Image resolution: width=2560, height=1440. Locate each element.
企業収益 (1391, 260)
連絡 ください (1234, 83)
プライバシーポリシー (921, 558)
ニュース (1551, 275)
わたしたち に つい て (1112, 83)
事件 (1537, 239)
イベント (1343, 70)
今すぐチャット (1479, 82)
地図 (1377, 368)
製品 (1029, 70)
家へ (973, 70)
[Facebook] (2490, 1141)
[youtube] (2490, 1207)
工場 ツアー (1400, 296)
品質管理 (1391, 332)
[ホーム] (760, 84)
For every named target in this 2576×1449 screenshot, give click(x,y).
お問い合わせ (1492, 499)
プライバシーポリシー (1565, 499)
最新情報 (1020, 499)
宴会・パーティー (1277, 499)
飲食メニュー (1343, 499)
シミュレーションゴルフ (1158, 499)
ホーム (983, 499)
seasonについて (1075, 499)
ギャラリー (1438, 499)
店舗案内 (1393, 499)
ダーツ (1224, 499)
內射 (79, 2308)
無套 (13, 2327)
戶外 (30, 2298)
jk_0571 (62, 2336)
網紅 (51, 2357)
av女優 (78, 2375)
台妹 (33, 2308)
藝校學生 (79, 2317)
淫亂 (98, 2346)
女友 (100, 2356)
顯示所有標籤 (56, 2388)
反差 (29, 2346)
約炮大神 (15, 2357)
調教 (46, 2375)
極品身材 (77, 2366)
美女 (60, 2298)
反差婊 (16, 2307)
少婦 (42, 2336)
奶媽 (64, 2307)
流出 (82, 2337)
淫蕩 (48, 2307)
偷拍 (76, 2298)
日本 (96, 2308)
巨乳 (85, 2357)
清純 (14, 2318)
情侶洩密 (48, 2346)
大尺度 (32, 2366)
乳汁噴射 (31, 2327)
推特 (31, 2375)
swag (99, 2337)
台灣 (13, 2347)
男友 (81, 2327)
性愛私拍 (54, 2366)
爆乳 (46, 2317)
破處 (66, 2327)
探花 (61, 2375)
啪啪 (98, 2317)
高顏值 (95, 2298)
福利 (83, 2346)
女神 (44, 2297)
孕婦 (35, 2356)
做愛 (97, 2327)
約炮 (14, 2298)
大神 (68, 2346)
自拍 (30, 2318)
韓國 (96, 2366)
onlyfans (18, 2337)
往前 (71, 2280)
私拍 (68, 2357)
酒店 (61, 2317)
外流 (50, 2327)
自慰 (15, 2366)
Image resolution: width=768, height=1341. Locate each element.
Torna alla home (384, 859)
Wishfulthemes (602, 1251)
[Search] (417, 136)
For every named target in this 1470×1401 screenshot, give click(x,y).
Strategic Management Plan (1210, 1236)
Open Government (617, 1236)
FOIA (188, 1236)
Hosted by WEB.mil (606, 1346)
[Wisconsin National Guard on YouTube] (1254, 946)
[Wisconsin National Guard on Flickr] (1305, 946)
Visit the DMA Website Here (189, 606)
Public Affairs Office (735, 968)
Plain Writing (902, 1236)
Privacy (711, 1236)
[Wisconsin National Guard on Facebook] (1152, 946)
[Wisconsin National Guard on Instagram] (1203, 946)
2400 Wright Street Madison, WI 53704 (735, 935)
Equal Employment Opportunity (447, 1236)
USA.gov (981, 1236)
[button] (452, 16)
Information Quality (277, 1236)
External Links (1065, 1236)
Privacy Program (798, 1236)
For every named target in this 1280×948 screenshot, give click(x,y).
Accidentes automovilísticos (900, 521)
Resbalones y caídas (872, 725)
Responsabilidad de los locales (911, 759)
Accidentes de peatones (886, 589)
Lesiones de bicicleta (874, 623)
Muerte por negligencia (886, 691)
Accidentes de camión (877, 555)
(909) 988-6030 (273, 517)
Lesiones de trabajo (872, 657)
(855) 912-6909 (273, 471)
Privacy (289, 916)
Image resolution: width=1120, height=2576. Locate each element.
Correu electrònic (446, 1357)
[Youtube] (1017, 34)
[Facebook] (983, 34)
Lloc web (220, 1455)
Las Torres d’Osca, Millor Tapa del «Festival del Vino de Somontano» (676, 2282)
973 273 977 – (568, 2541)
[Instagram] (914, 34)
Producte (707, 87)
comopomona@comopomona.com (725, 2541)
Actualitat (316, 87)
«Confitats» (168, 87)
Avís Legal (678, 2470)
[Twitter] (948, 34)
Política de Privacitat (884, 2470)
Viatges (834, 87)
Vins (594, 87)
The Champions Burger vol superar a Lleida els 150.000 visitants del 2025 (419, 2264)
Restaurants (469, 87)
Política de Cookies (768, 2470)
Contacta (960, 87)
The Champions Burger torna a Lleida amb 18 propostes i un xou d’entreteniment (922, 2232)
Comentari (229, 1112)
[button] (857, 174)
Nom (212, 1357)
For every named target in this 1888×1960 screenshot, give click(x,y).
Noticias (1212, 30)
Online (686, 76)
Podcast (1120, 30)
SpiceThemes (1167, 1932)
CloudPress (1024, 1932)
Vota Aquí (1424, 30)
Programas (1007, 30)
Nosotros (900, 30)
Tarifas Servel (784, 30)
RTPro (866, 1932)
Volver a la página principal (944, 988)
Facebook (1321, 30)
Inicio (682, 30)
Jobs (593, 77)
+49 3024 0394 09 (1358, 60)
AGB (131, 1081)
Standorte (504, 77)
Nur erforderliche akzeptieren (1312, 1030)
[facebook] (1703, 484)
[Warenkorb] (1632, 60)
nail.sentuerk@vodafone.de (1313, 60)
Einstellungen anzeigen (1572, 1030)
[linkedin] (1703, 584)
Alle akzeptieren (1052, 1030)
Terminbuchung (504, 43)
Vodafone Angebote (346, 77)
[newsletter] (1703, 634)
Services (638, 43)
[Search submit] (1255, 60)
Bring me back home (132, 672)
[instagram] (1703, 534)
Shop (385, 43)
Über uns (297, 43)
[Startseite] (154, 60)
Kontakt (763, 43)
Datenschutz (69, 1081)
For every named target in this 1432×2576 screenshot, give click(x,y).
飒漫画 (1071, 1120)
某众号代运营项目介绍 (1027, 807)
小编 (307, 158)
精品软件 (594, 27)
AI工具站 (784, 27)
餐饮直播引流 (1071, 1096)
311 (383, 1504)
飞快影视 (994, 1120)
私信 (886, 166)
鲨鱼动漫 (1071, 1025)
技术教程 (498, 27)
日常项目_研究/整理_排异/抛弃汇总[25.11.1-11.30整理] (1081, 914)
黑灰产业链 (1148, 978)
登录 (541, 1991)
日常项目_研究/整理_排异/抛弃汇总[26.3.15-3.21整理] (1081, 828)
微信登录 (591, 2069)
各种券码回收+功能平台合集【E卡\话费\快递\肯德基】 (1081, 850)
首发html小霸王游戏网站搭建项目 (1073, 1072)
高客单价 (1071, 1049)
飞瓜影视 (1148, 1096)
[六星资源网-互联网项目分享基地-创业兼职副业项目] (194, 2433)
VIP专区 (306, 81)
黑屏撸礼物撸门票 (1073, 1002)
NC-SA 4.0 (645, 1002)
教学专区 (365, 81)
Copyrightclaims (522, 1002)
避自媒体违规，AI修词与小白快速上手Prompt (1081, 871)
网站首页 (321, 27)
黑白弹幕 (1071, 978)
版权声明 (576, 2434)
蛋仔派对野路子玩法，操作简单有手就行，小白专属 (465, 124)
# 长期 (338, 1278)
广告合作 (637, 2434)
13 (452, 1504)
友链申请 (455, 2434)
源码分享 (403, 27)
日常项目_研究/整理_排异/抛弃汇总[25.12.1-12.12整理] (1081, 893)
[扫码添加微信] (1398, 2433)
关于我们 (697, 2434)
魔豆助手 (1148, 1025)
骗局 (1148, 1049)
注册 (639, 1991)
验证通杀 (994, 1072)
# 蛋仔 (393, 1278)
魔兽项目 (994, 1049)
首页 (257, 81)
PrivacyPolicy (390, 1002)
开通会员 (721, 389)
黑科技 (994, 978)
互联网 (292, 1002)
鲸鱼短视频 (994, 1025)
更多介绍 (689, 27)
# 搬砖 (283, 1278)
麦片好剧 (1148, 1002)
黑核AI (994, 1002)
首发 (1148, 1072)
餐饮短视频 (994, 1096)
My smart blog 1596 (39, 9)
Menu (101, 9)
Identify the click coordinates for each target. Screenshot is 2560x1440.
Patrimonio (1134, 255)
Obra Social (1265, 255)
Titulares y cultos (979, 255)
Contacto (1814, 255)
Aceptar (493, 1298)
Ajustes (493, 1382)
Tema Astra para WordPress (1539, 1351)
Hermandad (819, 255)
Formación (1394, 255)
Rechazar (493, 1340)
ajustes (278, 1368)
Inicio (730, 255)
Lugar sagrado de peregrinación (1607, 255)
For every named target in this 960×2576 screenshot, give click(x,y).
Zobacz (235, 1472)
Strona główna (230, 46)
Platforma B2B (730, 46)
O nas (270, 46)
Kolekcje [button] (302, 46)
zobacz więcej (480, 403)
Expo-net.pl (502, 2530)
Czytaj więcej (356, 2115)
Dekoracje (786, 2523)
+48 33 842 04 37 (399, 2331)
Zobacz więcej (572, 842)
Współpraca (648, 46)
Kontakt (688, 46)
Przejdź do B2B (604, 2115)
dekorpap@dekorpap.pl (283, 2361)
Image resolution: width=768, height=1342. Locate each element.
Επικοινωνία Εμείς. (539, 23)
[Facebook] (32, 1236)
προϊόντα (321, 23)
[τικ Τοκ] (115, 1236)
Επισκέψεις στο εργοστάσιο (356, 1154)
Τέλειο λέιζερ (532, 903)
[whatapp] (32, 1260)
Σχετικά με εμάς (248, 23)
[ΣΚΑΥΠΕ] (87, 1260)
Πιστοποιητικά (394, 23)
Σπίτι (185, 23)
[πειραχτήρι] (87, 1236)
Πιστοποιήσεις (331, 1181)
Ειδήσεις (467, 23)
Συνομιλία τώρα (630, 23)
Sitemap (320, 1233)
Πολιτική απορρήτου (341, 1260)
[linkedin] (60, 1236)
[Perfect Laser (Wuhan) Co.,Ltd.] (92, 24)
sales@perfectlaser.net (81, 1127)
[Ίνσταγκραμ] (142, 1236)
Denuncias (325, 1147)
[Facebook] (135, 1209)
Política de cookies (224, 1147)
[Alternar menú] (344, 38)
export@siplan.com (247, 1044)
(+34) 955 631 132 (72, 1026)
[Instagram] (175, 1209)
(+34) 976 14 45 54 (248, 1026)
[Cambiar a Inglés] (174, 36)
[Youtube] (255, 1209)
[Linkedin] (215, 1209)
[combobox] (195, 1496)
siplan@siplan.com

----

- **TASK ITEM**
Give back, exactly as written, the stretch from the line with "首页 (257, 81)" through the line with "Lugar sagrado de peregrinación (1607, 255)", and no other lines from the records above.

- **REPLY TO THE TASK**
首页 (257, 81)
PrivacyPolicy (390, 1002)
开通会员 (721, 389)
黑科技 (994, 978)
互联网 (292, 1002)
鲸鱼短视频 (994, 1025)
更多介绍 (689, 27)
# 搬砖 (283, 1278)
麦片好剧 (1148, 1002)
黑核AI (994, 1002)
首发 (1148, 1072)
餐饮短视频 (994, 1096)
My smart blog 1596 (39, 9)
Menu (101, 9)
Identify the click coordinates for each target. Screenshot is 2560x1440.
Patrimonio (1134, 255)
Obra Social (1265, 255)
Titulares y cultos (979, 255)
Contacto (1814, 255)
Aceptar (493, 1298)
Ajustes (493, 1382)
Tema Astra para WordPress (1539, 1351)
Hermandad (819, 255)
Formación (1394, 255)
Rechazar (493, 1340)
ajustes (278, 1368)
Inicio (730, 255)
Lugar sagrado de peregrinación (1607, 255)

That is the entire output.